§ **Exercise task**: List every line in the items below that contains the word "Instruction". Case counts.

§ **Extracted information**:
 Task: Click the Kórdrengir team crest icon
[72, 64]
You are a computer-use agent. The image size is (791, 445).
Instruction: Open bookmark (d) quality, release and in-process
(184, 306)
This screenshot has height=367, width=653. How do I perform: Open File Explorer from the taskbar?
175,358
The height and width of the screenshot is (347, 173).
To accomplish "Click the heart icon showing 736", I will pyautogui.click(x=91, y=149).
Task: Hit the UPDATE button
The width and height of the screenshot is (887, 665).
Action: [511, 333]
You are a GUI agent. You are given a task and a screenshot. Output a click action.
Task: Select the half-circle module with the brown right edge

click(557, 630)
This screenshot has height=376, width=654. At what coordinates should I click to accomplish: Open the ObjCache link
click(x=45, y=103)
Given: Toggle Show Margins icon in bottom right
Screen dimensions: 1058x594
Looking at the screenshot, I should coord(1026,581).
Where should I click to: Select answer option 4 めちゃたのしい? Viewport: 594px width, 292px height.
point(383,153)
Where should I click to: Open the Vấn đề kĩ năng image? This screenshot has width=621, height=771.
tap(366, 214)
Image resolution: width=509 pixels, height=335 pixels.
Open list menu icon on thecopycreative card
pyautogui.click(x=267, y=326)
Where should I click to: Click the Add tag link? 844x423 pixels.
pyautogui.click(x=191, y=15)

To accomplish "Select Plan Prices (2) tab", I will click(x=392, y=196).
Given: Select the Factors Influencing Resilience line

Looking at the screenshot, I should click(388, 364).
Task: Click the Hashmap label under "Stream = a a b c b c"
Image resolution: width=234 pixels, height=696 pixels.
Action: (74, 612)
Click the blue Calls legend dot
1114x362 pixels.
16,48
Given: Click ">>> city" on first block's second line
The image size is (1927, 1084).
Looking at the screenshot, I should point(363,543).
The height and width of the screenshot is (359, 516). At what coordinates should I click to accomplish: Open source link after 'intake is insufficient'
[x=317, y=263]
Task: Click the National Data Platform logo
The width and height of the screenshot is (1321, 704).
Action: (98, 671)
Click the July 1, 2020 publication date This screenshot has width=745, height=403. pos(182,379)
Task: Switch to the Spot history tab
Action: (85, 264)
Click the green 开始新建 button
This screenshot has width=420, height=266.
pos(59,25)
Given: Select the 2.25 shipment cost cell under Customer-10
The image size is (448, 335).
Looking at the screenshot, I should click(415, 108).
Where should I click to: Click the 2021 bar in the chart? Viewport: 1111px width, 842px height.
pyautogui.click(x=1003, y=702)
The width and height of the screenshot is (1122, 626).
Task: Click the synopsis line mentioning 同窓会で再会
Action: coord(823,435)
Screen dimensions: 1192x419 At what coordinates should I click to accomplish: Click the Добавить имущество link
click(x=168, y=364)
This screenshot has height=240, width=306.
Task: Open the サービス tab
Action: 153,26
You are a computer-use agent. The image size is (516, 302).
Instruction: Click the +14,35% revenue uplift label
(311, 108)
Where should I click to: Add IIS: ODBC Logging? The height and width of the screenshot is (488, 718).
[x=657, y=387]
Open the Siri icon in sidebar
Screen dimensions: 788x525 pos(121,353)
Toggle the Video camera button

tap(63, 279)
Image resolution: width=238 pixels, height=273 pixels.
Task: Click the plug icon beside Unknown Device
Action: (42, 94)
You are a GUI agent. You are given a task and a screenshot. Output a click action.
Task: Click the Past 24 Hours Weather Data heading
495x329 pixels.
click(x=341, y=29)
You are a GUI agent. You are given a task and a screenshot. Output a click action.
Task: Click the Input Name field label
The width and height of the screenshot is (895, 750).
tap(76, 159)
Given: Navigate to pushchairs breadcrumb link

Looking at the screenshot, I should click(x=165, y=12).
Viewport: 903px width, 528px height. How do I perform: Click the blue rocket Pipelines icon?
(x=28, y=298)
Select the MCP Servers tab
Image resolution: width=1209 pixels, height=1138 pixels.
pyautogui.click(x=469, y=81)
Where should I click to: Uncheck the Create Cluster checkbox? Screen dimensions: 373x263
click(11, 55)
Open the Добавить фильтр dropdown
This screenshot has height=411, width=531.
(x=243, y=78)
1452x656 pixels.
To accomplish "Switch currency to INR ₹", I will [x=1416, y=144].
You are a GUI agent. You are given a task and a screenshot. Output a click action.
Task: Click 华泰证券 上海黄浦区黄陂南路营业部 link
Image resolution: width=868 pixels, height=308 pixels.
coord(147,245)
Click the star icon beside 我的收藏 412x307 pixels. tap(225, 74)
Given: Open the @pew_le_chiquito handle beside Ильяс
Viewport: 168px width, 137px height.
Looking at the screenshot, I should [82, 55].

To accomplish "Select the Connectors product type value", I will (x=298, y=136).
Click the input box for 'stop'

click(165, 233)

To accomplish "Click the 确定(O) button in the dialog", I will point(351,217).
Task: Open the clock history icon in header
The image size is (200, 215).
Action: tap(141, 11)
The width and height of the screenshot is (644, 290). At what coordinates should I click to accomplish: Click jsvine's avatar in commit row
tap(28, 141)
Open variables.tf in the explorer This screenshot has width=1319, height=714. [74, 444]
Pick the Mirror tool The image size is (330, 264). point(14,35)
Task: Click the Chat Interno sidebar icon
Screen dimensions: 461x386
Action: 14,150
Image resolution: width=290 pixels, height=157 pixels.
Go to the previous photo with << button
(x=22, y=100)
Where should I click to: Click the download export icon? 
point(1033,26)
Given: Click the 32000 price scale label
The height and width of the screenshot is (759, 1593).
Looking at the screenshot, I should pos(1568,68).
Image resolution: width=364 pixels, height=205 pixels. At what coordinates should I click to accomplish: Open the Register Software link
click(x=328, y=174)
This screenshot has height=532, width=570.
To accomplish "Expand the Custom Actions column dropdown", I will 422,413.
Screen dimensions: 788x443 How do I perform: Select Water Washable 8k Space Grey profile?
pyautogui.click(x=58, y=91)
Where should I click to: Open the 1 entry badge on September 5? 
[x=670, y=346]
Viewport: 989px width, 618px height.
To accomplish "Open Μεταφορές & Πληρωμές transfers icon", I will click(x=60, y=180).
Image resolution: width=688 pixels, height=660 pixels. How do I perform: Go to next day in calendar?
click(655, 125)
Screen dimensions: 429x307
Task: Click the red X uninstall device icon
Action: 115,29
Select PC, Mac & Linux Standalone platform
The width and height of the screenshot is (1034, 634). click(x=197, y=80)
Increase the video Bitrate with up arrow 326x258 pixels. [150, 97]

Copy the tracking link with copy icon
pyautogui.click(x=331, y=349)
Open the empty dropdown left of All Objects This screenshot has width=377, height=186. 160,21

§ **Response**:
Instruction: Open bookmark (d) quality, release and in-process
Instruction: Click the +14,35% revenue uplift label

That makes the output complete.